「それで、次は洋服だけど……」
 腹が満たされてうつらうつらしはじめた男を横目に、ミクは言った。「玲央の服と下着を貸してあげるのでいい?」
「いや、無理だって。まずサイズがぜんぜん違うだろ」兄は(しぶ)った。「だいたい、なんで俺が、おまえの連れこんだ男にパンツを貸してやらなきゃならないんだ?」
「男じゃないよ、わたしの犬だよ。……それに、飼っていいって言ったのは玲央なのに」
「たとえ《《おまえの犬》》だとしても、俺は自分のパンツをよそのオスに貸したりはしない」
 兄が頑として言いはったので、ミクは近所のコンビニに行き、羞恥(しゅうち)をこらえて男性者の下着を買ってくるはめになった。こんな夜に、男物のパンツを買う若い独身女性がどんなふうに映るか、想像に(かた)くない。

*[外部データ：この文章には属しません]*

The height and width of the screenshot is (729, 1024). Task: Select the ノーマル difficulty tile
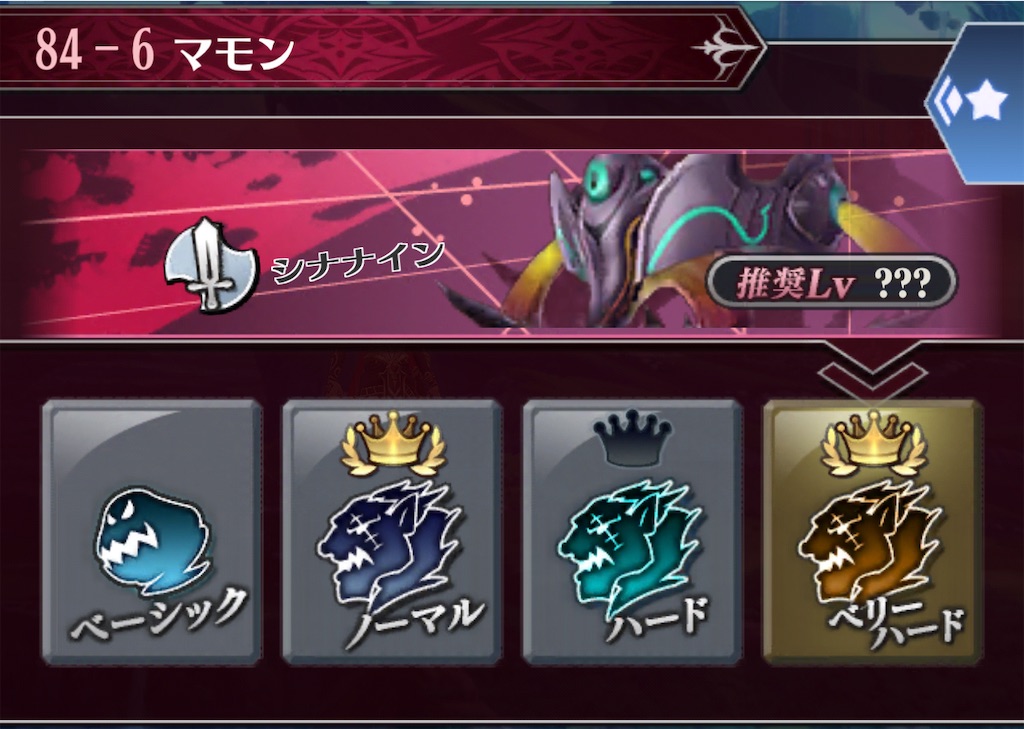pos(392,533)
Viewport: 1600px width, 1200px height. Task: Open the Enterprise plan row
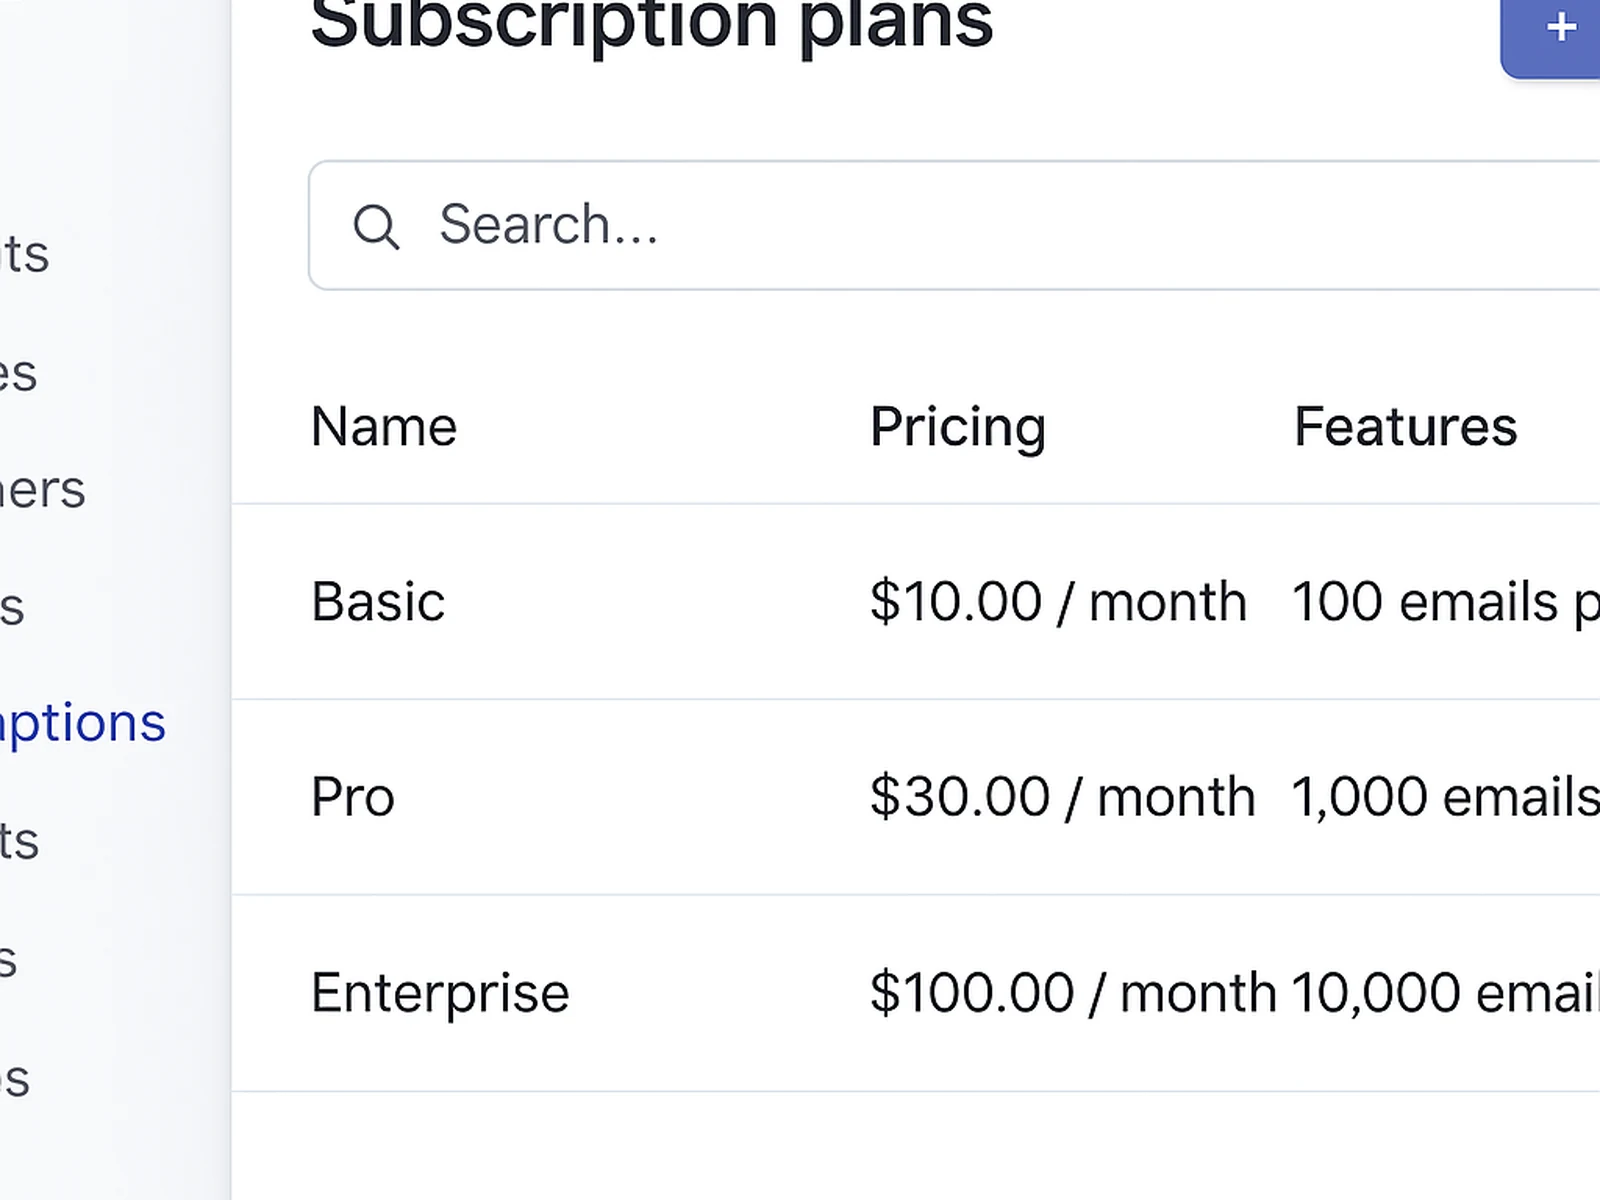tap(440, 991)
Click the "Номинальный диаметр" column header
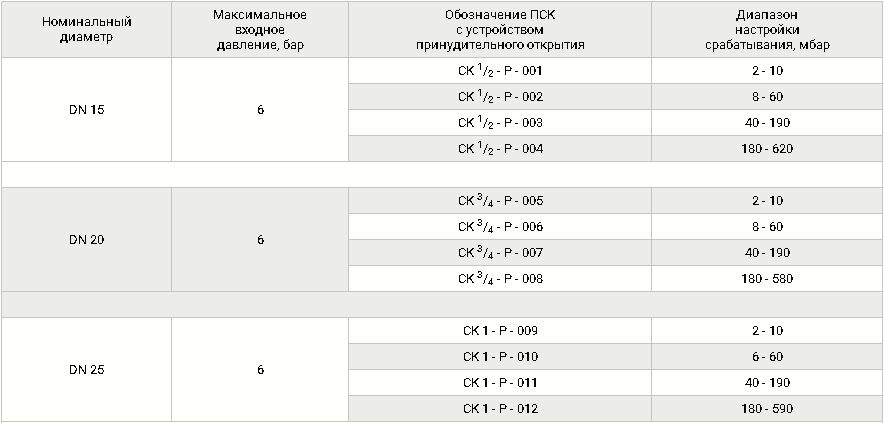Screen dimensions: 884x423 (86, 29)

(彼氏のどころか、お父さんの下着も買ったことないのに)

 そう思うと、レジの前で財布を出して、行き場のない悲しみに襲われた。本当なら、今ごろあの犬を家に迎えて、その世話をしているはずだったのに。
(どんなフードがいいかな、とか、首輪を一緒に選んだり……)
「うん?」
 それは、形は違えど、いまやっていることとそこまで大きく違わないような気もする。
 では、これでいいのか、と聞かれると、それも違う気がするし……。ミクが飼いたいのは犬であって、若い男性ではないのだ。
 どうしてこんなことをしているのか? と考えだすと、自分で自分が一番よくわからない。

 ご丁寧に紙袋に包まれた男性用下着を手に家に戻ると、今度は寝床についての論争が持ちあがっていた。

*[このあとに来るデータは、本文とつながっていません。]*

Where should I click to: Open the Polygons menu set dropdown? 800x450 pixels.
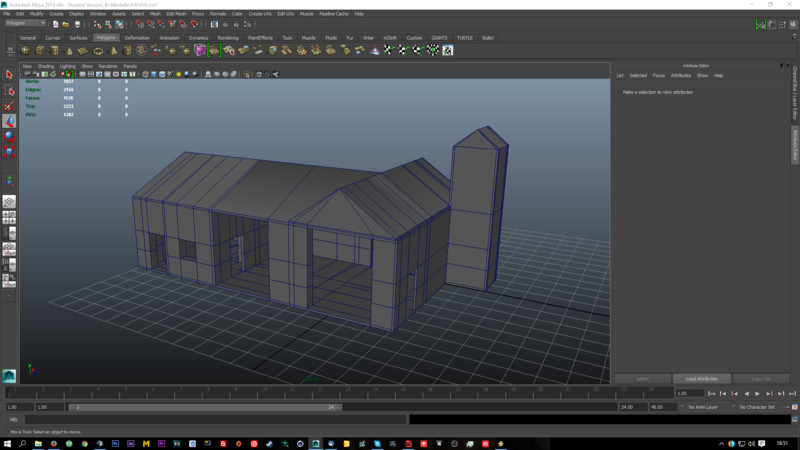[x=25, y=23]
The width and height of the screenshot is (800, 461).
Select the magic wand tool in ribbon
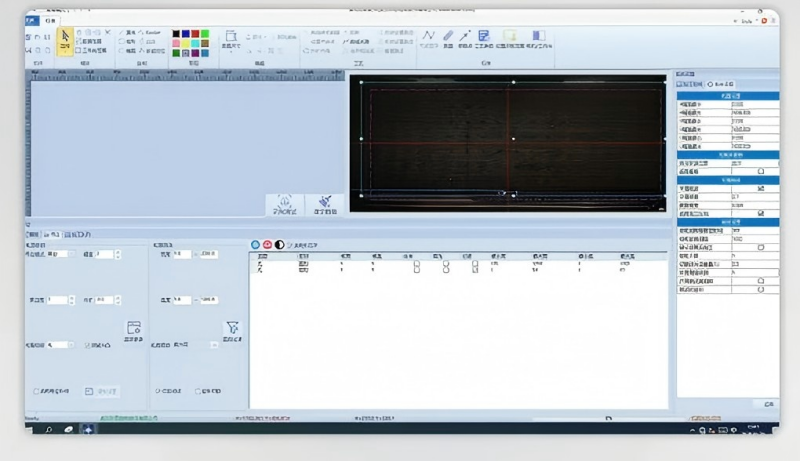465,37
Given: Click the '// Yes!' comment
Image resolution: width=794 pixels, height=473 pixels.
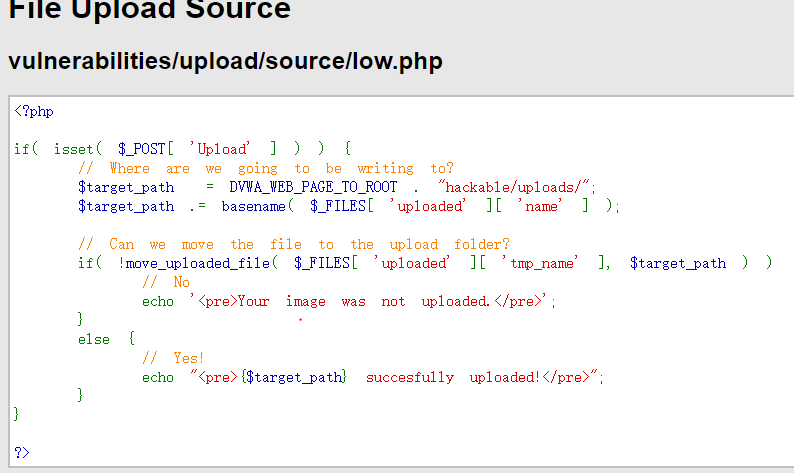Looking at the screenshot, I should pos(173,358).
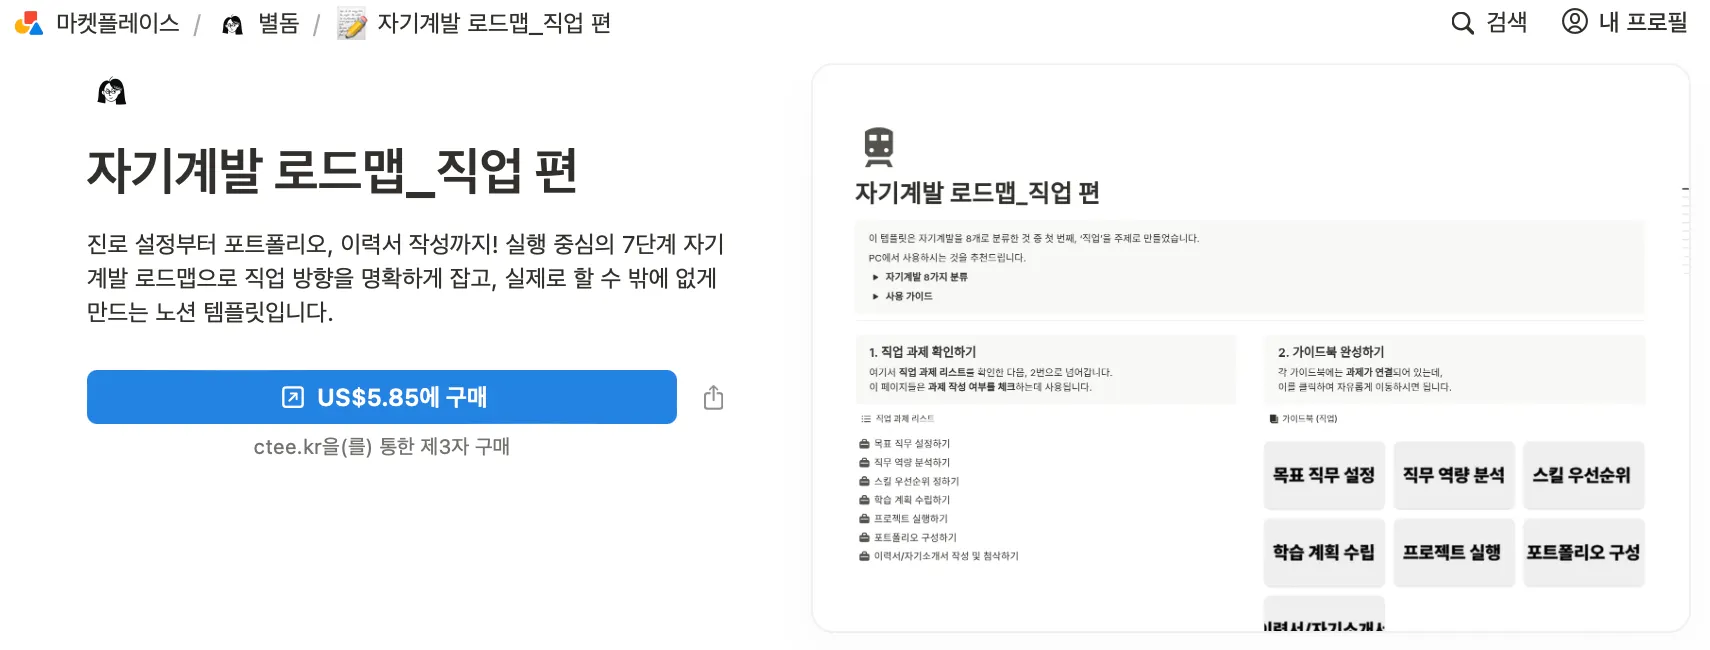
Task: Open 목표 직무 설정하기 list item
Action: 911,443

「譲渡会で、ミクは『一緒に寝ようね』と言った」男は主張した。「危機的な状況でない限り、主人は約束を守るべきだ」
 正々堂々といった感じの主張だが、半裸のままでは説得力に欠けるし、そもそもまずパンツを履くべきだろうし、とそのミクは思う。

「犬だったらいいけど」
「俺は犬だよ」
「うーん……」
 『一緒に寝ようね』とは、たしかに言った。それを人間の男が口に出すとなんだか違う意味に聞こえるが。